L’écriture de Céline Walter est prenante. Elle met en prise directe « une histoire qui ne se fera » et un verbe qui n’aura pas de nom. Il y a là les frissons d’un être mais tout joue dans une feinte de proximité. Celle-ci ne peut en effet se réaliser. Celle qui l’espère (vraiment ?) est partagée entre un certain narcissisme et un altruisme qui ne peuvent pas « cadrer ». D’où des malentendus notoires. Ils semblent traumatiques mais pourtant se distribuent avec une forme de détachement.

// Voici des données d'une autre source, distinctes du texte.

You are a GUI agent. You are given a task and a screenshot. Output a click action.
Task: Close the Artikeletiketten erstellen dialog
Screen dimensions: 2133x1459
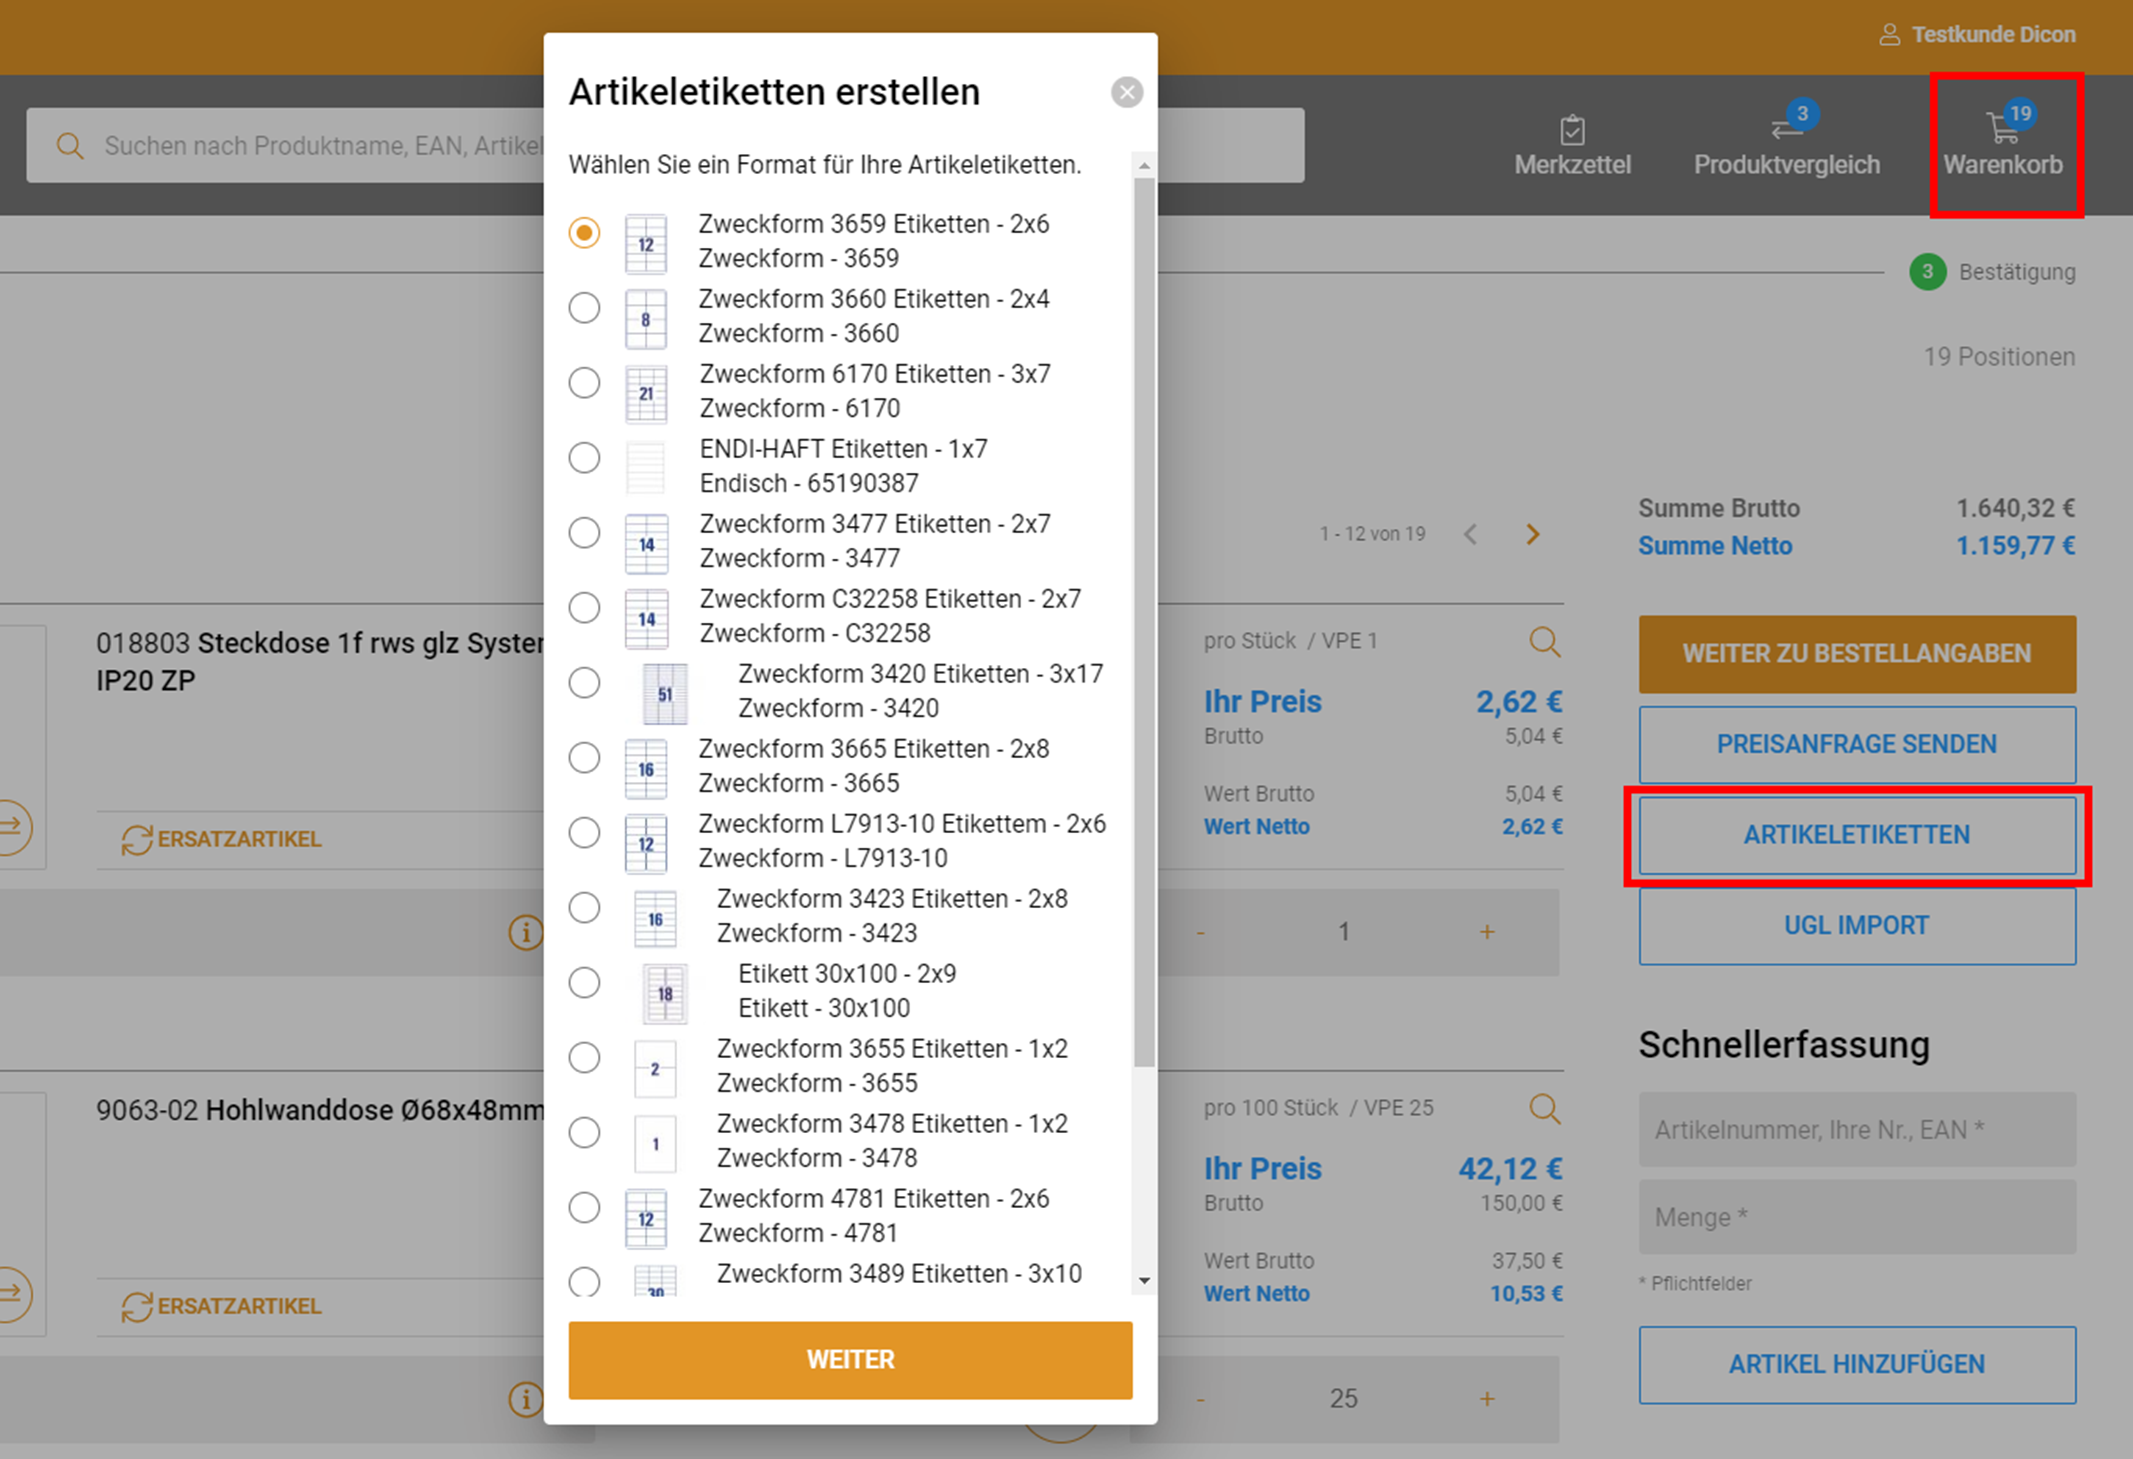[x=1126, y=92]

Celui qu’apprennent les femmes à qui est dédicacé ce livre : « celle qu’on n’embrasse pas ».
Un tel manque évite toute emphase. Mais Céline Walter refuse tout autant le pathos. Le récit est presque froid et pourtant les baisers « dans le vent » de l’héroïne pèsent de tout leur poids. Certes, elle s’auto-flagelle, prend un plaisir sournois à se taxer d’animal qui croupit en ce qu’elle prend pour des « cochonneries » mais qui n’en sont pas. De même elle prétend à une forme d’exagération pratique : il ne s’agit que d’un exercice de pudeur aussi drôle (enfin presque) qu’attachant. Celle qui aime à se détester pointe, en elle, partout où ça fait mal. Où elle croit toucher l’irréparable perdure un mystère moins opaque qu’il n’y paraît.
Au fil du texte, cette héroïne surprenante, à la fois proche et lointaine, infuse comme un bon thé divin. Elle ne le sait pas et c’est bien là son charme. Ignorance et confusion sont occultées par le chant sinon de certitudes du moins d’hypothèses vagues. Des printemps partent et reviennent face à celle qui se voudrait le « quelqu’un de bien » que, et en l’ignorant, elle est. Et beaucoup plus que la majorité de ses sœurs et de ses frères.
Une telle « bonne pâte » rumine plus son réel que sa rancœur. Avec en elle ce grand besoin d’amour qu’accroît cette mauvaise conseillère nommée solitude. Jusqu’à en perdre son verbe, sous la pluie d’hiver comme celle de l’été. En codicille à Si et son « je » intime se substitue Sauve en porte dérobée. Une Diane chasseresse remplace la première héroïne. Un homme passe, proche de donner son baiser à la lépreuse. Mais là encore, la proximité fait le lit du lointain.
Il n’existera pas de chambre intime. Un hall et rien de plus. Sinon la rue où les ombres qui pourraient se rencontrer ne font que se croiser, magiques, irréelles et sans doute inaltérables.
jean-paul gavard-perret
Céline Walter, Si, Editions Tarmac, Nancy, 2018, 44 p. - 10,00 €.